Screenshot of DOCCS fact sheet, with a table highlighted that shows that there were nearly 2,700 assaults on incarcerated individuals in 2024, compared with fewer than 1,300 in 2019.
Screenshot of DOCCS Dec. 1, 2024, fact sheet

These reports and annual indicators were explicitly designed to empower DOCCS and its superintendents to monitor the prison population’s pulse, address injustices, and resolve disputes. The historical absence of such tools directly fueled the explosive discontent that ignited the Attica uprising. With the DOCCS commissioner and executive team regularly leveraging statistics to their advantage, their blatant disregard for these warning signs exposes a deliberate and undeniable complicity in sustaining the very conditions these mechanisms were meant to address.

The brutal treatment of Robert Brooks only gained attention because of silent body cams capturing the incident. Without this evidence, his death might have been swept under the rug, leaving his family, like countless others, with unanswered questions.

Governor Hochul’s declaration, “The system failed Mr. Brooks, and I will not be satisfied until there has been significant culture change,” rings hollow when contrasted with her  tepid reforms that merely funnel more money into an intentionally broken system while failing to hold DOCCS Commissioner Daniel F. Martuscello III, accountable—a long-standing insider with over two decades in the system. Making the Marcy superintendent the scapegoat by replacing him is nothing more than rearranging the furniture, leaving the systemic failures untouched.

With a 40-percent recidivism rate, outdated programs leaving the majority of individuals unemployed after 12 months post-release, a halved prison population, a $3.5 billion budget—the nation’s second-highestand a 1-to-2 staff-to-incarcerated ratio exceeding the 1-to-4 average, more funding is clearly not the solution.
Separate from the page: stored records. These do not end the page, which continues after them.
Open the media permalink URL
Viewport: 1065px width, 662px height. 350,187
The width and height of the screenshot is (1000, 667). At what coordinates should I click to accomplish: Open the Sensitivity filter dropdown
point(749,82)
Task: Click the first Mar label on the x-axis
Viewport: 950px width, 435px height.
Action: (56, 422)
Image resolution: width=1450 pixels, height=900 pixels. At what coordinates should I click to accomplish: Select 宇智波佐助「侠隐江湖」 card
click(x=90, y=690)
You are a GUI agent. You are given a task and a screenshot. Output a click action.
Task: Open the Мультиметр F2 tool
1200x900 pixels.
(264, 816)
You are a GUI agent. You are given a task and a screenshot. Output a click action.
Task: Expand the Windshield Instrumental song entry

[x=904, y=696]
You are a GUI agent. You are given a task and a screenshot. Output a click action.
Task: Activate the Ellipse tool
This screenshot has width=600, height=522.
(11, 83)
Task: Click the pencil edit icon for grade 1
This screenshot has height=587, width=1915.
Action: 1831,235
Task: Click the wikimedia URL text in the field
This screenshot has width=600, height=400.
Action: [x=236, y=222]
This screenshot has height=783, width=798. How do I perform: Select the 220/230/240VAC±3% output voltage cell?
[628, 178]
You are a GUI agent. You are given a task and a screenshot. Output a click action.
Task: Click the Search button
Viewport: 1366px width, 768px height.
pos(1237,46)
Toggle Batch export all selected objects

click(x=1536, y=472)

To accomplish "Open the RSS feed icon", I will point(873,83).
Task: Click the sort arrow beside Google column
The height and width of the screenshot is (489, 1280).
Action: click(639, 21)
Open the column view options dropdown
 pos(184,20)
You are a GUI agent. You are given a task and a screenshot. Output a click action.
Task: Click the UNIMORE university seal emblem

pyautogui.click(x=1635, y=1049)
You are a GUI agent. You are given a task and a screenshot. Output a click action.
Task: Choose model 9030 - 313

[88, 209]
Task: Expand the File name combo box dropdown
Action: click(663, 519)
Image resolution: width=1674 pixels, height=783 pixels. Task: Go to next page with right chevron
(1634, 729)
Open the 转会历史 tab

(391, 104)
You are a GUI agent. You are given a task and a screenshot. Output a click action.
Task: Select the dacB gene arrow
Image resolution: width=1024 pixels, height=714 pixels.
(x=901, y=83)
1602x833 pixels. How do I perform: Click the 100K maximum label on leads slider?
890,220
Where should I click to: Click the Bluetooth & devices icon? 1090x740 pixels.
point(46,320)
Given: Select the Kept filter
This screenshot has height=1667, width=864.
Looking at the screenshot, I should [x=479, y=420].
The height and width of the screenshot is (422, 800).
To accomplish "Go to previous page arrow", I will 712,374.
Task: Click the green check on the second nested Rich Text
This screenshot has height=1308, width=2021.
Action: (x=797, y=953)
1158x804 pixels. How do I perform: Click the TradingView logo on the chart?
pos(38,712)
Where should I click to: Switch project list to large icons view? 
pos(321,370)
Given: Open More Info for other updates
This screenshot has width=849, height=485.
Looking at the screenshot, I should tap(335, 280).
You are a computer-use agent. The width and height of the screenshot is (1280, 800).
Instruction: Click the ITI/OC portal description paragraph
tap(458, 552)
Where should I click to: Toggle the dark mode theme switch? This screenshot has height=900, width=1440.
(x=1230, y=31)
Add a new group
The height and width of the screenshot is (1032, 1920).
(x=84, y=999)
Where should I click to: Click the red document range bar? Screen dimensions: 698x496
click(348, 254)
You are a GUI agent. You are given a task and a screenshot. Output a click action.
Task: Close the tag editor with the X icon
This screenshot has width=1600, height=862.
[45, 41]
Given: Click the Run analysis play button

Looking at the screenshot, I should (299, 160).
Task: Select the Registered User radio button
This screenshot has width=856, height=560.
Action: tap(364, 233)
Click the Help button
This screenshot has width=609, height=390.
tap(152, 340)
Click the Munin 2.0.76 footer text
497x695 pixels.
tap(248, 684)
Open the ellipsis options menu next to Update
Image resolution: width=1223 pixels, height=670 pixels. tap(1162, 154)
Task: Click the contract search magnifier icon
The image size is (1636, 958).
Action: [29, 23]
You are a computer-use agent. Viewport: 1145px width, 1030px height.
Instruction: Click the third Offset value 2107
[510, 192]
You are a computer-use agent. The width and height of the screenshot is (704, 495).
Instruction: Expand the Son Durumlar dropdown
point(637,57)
To deny these intentional failures is to deny justice for Robert Brooks and every individual subjected to this inhumane system.

Real change demands decisive action, not empty rhetoric. Robert Brooks’s brutal death lays bare the urgent and undeniable need for sweeping reform within New York’s broken correctional system. Justice has been shamefully delayed— a month has passed, and not a single arrest has been made. If this tragedy had occurred within any other community or ethnicity, the response would likely have been swift and decisive. This delay reflects a glaring disregard for Black and Brown lives and highlights the pervasive inequalities entrenched in our institutions at every level. 

Enacting the Rights Behind Bars (S.7772/A.8364) bill would directly target the culture of impunity that allowed correctional staff to act without accountability, as seen in the tragedy at Marcy Correctional Facility. Holding those responsible for Mr. Brooks’s death accountable and passing this bill is not optional—it is the bare minimum required to restore justice, dignity, and humanity within a system that has long been overdue for transformation. Anything less is a profound betrayal of our shared commitment to fairness, equality, and the fundamental principles of justice.

Anthony Dixon is the Deputy Director of  Parole Preparation Project, a nonprofit organization dedicated to advocating for and supporting individuals serving life sentences and those transitioning home from New York prisons. Drawing from his 32 years of lived experience in New York State prisons, Anthony offers a unique and invaluable perspective in his work.

In 1990, Anthony was instrumental in a landmark class-action racial discrimination lawsuit that exposed blatant systemic racism in housing assignments, disciplinary actions, and program preferences favoring white individuals in the New York State prison system. The case garnered national attention after six incarcerated individuals, including Anthony, were brutally beaten by 40 prison guards in retaliation for their testimony.